Come scrivere e leggere gli articoli sul Ramadan
Per scrivere un articolo sul Ramadan basta seguire queste semplici regole:
- averne una conoscenza sommaria e approssimativa e non preoccuparsene minimamente (della serie: digiunano. Come quando e perché non sono affari miei).
- scegliere come location una città araba vista in tanti film sulle crociate, inserendo qua e là nomi e toponimi arabeggianti, tanto vattelappesca se esiste una persona o una strada che si chiama davvero così. Sorvolare, poi, sul lessico del Ramadan, ci si accontenterà di parole imprecise.
- mettere all’opera un paio di stereotipi diffusi e radicati: 1) se uno digiuna significa che c’ha ‘na fame nera e quindi di giorno si strappa i capelli, ma quando la sera si siede a tavola, la trova imbandita come a Natale 2)se uno non mangia è intontito, non faranno che dormire, ‘sti musulmani al tempo del Ramadan… 3) se durante il Ramadan si digiuna, non può essere un periodo di festa (quindi appendono le illuminazioni solo a causa del consumismo che sta contagiando anche le ricorrenze che non riguardano la cultura Occidentale, per quale altro motivo, se no?).
- Buttatevi su tematiche valide grosso modo ovunque (consumismo, globalizzazione, e simili)
Ci siamo, signori. L'articoletto sul Ramadan è servito, caldo caldo.
Ponetevi ora dalla parte dei lettori svolgendo i seguenti esercizi dopo aver visionato l’articolo:
Esercizio n.1 (principianti)
Pensate alle vostre città nei periodi di festa, cercando di visualizzarle mentalmente.
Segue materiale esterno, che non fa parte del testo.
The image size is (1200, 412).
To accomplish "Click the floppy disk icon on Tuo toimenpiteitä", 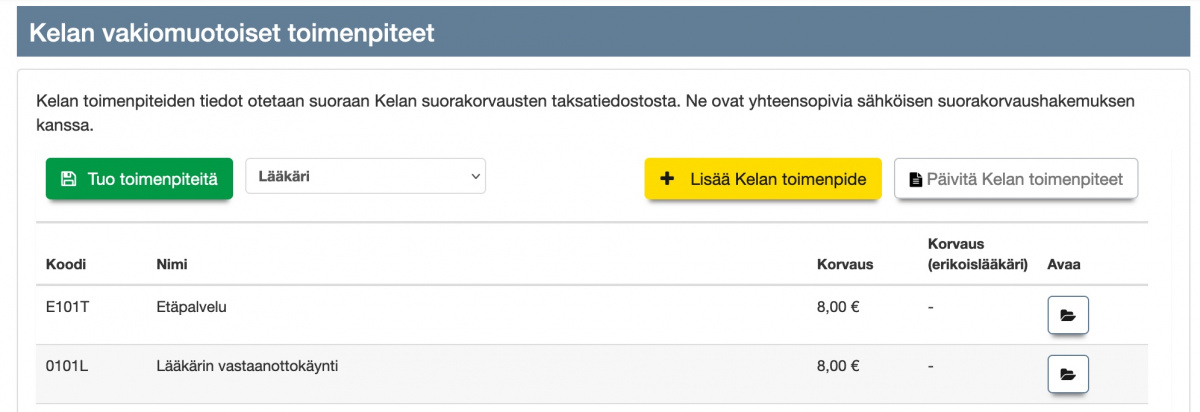I will [x=68, y=180].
Ora rispondete alla seguente domanda: sono listate a lutto?
Esercizio n.2 (esperti)
Chiedetevi come sia possibile pensare che una persona a digiuno da 10 ore abbondanti riesca a spazzolarsi una tavola imbandita per 30 sere consecutive e soddisfate il lampo di genio dei vostri neuroni chiedendo a un musulmano cosa –e quanto- è opportuno e sufficiente mangiare in questo periodo.
Esercizio n.3 (scienziati)
Concedetevi una piccola vacanza in una città del mondo islamico, arabo o non, nel periodo di Ramadan o nei giorni che lo precedono. Passeggiate nei suq, parlate con la gente, guardate cosa compra e in quale quantità. Cercate di collezionare dati attendibili sulla partecipazione effettiva della gente al digiuno. Ripetete l’esperimento in un’altra città a maggioranza islamica, per essere sicuri che il vostro metodo sia scientifico. Pensate ora al periodo natalizio, ai posti in cui si va a far compere, a cosa e quanto si compra, alla percentuale effettiva di gente coinvolta nei riti religiosi. A questo punto dovreste aver raccolto dati sufficienti per redigere un breve trattato sul consumismo. Dato il livello di difficoltà, nel vostro trattato dovrete includere i risultati della prova pratica: preparare il cenone natalizio usando solo carne d’agnello, riso, zucchine, tamarindo e frittelle.